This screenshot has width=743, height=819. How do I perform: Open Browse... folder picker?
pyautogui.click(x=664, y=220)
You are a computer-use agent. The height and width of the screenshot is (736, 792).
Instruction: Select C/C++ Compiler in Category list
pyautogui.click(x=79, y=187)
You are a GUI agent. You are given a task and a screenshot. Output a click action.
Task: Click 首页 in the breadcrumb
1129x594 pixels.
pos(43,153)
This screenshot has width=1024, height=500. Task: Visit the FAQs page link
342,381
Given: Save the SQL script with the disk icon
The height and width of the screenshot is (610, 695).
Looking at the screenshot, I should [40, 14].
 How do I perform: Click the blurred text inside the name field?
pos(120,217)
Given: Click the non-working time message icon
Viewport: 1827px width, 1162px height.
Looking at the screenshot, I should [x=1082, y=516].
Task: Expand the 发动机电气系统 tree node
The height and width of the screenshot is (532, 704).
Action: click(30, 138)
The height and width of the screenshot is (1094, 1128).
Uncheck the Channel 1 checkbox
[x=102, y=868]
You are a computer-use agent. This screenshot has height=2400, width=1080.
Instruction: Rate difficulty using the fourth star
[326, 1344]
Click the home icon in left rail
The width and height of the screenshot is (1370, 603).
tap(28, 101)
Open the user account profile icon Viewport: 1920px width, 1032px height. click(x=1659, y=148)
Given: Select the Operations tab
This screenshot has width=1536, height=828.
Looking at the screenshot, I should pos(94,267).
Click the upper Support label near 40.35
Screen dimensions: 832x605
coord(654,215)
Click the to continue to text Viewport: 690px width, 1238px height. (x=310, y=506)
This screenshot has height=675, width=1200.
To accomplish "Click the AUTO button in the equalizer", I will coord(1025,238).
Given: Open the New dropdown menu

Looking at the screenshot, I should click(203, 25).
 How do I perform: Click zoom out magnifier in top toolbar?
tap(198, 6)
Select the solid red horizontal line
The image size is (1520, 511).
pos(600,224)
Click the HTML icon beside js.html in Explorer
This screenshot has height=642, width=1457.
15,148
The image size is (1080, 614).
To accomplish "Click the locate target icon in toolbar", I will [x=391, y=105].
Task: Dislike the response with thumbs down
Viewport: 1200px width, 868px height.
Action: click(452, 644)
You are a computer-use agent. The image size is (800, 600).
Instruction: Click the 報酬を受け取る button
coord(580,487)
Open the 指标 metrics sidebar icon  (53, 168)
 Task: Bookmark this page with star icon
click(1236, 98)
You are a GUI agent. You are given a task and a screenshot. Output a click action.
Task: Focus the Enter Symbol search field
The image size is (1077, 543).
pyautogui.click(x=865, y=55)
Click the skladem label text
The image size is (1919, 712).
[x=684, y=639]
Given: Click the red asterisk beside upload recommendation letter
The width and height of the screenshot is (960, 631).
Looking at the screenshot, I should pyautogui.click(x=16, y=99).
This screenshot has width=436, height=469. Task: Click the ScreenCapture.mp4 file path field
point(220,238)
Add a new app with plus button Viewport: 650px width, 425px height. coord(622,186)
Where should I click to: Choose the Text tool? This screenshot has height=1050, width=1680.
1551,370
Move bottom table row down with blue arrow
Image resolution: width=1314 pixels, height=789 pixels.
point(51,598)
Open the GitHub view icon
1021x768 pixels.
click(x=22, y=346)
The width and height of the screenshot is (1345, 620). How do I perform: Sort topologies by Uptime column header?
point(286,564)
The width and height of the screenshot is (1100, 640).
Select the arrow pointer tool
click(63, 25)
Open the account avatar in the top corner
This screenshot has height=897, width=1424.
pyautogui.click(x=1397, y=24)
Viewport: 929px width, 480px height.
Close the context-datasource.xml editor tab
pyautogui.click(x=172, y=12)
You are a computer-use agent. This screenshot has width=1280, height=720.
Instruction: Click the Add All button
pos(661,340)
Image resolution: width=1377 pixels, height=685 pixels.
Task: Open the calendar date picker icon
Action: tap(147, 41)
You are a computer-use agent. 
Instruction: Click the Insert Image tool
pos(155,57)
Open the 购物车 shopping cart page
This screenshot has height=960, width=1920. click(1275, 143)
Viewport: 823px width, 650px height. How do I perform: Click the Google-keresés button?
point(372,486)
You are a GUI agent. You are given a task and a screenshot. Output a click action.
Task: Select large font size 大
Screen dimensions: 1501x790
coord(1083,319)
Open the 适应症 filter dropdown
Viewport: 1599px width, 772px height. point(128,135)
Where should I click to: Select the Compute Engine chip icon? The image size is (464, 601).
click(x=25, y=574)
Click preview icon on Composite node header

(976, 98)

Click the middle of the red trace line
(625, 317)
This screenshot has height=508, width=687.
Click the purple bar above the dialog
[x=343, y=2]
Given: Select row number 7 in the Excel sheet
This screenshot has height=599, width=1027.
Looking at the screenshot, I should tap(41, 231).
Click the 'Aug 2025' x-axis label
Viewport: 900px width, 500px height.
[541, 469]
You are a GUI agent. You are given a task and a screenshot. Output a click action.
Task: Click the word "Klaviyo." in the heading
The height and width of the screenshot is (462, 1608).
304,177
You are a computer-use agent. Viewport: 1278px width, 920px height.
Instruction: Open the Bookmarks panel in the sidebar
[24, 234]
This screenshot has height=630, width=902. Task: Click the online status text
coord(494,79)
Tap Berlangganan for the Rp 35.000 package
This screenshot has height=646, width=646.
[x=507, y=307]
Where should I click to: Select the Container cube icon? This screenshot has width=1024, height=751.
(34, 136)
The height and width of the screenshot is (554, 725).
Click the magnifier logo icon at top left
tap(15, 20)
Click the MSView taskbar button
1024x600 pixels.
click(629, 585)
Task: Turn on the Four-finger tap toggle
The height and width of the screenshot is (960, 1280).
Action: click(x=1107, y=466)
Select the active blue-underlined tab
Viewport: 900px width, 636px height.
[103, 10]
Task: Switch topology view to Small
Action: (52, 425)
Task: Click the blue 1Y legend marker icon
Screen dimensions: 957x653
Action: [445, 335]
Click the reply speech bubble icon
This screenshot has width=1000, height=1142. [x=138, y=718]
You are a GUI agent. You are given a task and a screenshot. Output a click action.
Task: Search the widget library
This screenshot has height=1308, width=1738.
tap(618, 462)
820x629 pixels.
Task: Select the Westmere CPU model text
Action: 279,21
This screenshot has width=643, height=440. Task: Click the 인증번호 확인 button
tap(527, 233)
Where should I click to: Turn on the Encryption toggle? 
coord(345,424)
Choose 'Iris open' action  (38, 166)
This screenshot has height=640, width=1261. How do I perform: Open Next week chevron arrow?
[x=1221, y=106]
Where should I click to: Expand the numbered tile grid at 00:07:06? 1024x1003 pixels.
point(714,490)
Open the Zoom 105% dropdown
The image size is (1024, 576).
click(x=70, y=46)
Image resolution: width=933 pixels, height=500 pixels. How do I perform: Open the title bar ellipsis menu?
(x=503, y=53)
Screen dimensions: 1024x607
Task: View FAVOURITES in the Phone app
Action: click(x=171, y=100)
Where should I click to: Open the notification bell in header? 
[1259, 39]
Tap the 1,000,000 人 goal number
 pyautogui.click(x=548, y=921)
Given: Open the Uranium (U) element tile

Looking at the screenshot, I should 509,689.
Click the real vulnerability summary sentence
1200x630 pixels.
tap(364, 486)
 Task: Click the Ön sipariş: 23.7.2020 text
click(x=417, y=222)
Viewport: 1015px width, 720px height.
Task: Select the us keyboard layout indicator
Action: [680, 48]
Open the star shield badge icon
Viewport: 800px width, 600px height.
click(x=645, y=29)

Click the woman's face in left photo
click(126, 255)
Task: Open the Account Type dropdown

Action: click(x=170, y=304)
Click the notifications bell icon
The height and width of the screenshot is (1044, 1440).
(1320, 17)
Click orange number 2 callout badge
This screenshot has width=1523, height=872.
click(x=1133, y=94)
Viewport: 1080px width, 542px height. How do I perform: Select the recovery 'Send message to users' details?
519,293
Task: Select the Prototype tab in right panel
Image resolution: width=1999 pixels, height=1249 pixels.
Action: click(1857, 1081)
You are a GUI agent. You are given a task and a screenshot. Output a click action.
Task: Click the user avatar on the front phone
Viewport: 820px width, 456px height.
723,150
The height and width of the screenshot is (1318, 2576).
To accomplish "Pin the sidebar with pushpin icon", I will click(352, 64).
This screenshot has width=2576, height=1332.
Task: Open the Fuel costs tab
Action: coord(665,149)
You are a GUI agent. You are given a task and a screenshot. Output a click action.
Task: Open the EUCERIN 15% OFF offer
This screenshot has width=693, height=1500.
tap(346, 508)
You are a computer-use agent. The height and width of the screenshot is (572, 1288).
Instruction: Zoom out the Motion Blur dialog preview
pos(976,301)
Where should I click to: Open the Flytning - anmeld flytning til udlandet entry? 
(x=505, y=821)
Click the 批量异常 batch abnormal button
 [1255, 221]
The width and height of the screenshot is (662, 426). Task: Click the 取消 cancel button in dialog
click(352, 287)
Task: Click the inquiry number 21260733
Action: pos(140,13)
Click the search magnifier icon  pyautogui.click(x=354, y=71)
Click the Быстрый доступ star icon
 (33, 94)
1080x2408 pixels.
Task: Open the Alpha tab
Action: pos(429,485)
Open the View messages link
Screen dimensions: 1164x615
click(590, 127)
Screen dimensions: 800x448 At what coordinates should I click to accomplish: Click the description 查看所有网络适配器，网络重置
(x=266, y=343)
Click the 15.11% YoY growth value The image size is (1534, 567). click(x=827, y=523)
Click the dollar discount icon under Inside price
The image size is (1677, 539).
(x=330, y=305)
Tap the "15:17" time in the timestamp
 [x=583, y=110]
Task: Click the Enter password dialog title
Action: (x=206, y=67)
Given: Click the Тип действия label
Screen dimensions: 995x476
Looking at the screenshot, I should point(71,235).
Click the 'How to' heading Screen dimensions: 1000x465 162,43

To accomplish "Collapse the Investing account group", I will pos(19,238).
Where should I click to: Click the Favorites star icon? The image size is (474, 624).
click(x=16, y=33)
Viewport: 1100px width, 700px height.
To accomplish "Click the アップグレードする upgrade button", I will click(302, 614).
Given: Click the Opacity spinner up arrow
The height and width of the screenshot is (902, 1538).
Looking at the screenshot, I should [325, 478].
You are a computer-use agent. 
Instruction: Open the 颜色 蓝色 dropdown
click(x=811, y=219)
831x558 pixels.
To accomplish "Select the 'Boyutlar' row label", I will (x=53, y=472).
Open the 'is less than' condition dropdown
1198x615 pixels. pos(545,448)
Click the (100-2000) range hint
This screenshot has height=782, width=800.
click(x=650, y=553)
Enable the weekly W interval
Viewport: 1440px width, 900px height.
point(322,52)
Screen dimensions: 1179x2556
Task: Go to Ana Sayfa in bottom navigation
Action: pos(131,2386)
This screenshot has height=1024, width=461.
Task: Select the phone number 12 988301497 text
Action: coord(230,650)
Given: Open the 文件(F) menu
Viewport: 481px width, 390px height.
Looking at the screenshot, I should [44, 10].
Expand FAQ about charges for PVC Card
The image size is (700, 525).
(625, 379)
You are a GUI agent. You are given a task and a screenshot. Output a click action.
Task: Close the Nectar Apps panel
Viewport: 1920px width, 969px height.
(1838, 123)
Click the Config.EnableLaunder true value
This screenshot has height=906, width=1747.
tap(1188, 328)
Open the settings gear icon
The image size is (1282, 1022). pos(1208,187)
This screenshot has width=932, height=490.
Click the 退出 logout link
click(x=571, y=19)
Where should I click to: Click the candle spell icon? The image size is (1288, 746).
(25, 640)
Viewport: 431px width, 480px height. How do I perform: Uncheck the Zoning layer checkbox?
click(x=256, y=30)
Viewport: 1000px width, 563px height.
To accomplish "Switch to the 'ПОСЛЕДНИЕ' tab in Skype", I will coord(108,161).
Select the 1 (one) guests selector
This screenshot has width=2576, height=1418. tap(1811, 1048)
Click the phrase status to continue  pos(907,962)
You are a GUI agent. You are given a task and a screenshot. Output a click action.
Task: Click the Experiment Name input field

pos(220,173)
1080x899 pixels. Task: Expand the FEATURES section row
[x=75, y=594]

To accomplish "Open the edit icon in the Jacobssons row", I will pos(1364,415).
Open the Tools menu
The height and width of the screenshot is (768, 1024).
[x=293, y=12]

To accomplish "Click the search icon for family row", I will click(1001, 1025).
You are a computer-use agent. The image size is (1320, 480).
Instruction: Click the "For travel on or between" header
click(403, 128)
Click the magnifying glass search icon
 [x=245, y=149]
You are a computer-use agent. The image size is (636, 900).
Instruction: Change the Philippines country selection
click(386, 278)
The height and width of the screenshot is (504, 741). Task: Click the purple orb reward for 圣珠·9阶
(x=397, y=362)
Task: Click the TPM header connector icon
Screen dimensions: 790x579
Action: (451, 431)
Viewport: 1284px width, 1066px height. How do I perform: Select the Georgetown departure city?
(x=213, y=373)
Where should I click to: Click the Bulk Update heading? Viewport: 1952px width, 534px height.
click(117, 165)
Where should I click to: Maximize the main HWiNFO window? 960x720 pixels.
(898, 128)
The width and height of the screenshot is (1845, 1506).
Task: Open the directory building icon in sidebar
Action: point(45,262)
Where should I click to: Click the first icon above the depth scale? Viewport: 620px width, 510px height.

◇ ◇ ◇ ◇ ◇

» **Work request**: Only those lines of the entries above that run from the line containing "Open the settings gear icon" to the line containing "Viewport: 1000px width, 563px height.", both included, should be transcribed exactly.

» **Exercise output**:
Open the settings gear icon
The image size is (1282, 1022). pos(1208,187)
This screenshot has width=932, height=490.
Click the 退出 logout link
click(x=571, y=19)
Where should I click to: Click the candle spell icon? The image size is (1288, 746).
(25, 640)
Viewport: 431px width, 480px height. How do I perform: Uncheck the Zoning layer checkbox?
click(x=256, y=30)
Viewport: 1000px width, 563px height.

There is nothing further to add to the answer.